Mizzou only has two players who saw regular action last season returning, but they're not scared.
By ANDREW ASTLEFORDFS Midwest
COLUMBIA, Mo. – Slide your finger down Missouri's roster. No, this isn't a Penn & Teller act. There's junior guard Phil Pressey and senior guard Michael Dixon then – poof! – no other player who has slipped on a black-and-gold jersey for second-year coach Frank Haith before this season.
The Tigers could have the biggest face lift this side of Lexington, Ky. Senior forward Laurence Bowers returns after sitting out last season with a torn ACL in his left knee. But mostly, Mizzou's motor will rumble with legs fresh on the scene, with transfers who are eager to burn.
"I think we're meshing well together," said sophomore guard Jabari Brown, an arrival from Oregon who will be eligible after the fall semester. "We've been around each other for a few months now, since summer. We like each other. We genuinely like each other. We get along, so I think that has made our transition smoother."
Missouri's roster reads like an Etch A Sketch. It's as if Haith gripped his program with both hands, shook it after Pressey's 3-point attempt clanked off the back rim in a gut-punch loss to Norfolk State in the Round of 64 last March and traced a new creation.
Need proof? Study the Tigers' production from a 91-58 exhibition romp over Northwest Missouri State on Monday. Junior guard Earnest Ross, a transfer from Auburn, had a game-high 22 points. Senior guard Keion Bell, a transfer from Pepperdine, had 20. Senior forward Alex Oriakhi, a transfer from UConn, had eight with a game-high 10 rebounds. Junior forward Tony Criswell, a transfer from UAB by way of Independence (Kan.) Community College, chipped in eight points.
"It's really like a family," said Bell, who averaged 16.4 points per game in three seasons at Pepperdine. "I know a lot of teams say that, and it's not sincere. … I know the players – we do everything together. We live together. We live, basically, next door to each other. It's really just like a family. When we have breaks to go home, a lot of times I don't even feel like I need to go home to see my real family because of the family environment that we have."
There could be something to that feeling. Some programs pen new chapters in October. Not Missouri. The Tigers ripped pages from their old book, shoved the spine in a wood chipper and walked from Barnes & Noble bagging a Nook.
The new faces offer a needed upgrade in height and depth. Criswell, Oriakhi and sophomore forward Danny Feldmann – a transfer from Columbia University – all stand at 6-foot-9.
Don't a few calendar flips make a difference? Remember when the Tigers went 30-5 last season, despite size that would keep them off most monster coasters at Six Flags?

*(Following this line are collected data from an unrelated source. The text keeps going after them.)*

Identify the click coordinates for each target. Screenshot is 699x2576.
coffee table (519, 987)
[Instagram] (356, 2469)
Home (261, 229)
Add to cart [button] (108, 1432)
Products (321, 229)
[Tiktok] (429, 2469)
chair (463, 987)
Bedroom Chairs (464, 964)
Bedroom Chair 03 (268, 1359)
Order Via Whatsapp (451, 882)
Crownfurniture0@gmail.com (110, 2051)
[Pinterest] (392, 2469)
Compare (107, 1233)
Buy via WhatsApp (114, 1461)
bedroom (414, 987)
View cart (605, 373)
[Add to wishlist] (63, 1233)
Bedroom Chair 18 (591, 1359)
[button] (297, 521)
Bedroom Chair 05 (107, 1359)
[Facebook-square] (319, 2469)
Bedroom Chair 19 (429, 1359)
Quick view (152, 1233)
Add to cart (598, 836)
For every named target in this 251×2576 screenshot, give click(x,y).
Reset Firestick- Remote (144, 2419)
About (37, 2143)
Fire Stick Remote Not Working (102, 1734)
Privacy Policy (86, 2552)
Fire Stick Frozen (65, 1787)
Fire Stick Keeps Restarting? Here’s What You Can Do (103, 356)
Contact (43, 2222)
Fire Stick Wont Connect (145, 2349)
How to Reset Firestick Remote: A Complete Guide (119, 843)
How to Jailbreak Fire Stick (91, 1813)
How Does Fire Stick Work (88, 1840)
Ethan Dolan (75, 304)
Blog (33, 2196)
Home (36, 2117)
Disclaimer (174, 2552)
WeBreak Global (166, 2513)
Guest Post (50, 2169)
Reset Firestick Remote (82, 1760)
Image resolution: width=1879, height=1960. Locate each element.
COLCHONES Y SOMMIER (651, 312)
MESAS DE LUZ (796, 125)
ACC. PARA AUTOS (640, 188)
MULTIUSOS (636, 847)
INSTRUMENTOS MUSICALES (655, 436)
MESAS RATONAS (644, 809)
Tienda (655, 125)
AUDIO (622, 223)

"It's communication," Haith said of working with the transfers. "It's spending a lot of time with them – not just about basketball but helping them understand winning, what it takes to win and to trust and all the intangibles. … That's why this summer trip (to Europe in August) – I keep going back to that summer trip – was so important for us to start to establish a team concept. This is what I felt: When somebody did something great, how emotional and excited our guys got and how they weren't afraid to show that excitement. That's part of it – when you give to your teammates and you lift your teammates up. Now, they've got to be that way when there's some adversity."
The whispers have begun. Some have already tossed out the red carpet for Missouri's new kids in the neighborhood. Sporting News, for one, called the group "what might be the best transfer class ever."
Hold that hardware, though. There are issues to confront, chemistry to develop, roles to define. Yes, the meshing process has moved down the tracks, but it's far from a final stop. The new guys know there will be hurdles along the way.
"I think it will be wondering guys' tendencies, where guys like to see the ball, strengths and weaknesses," Brown said of the challenges. "I think it's going to take some time. We're going to have to get out there in some actual games and go through that. I think we're getting there."
What pops the most about the new toys?
"They're all really skilled," said Dixon, before he was suspended indefinitely last Friday. "They're great players. They've played at a high level at other places – outside of Jabari. But Jabari's a Jordan All-American, so that just tells you the caliber of player that people think he is. … Alex, Earnest, Keion are all experienced. They know what it takes. They just work hard. I think we all just feed off each other."
So don't be stunned if Missouri continues its magic from last year. Names change, introductions are made, lofty goals stay constant.
There are fresh legs at Mizzou Arena this winter … and they are ready to run.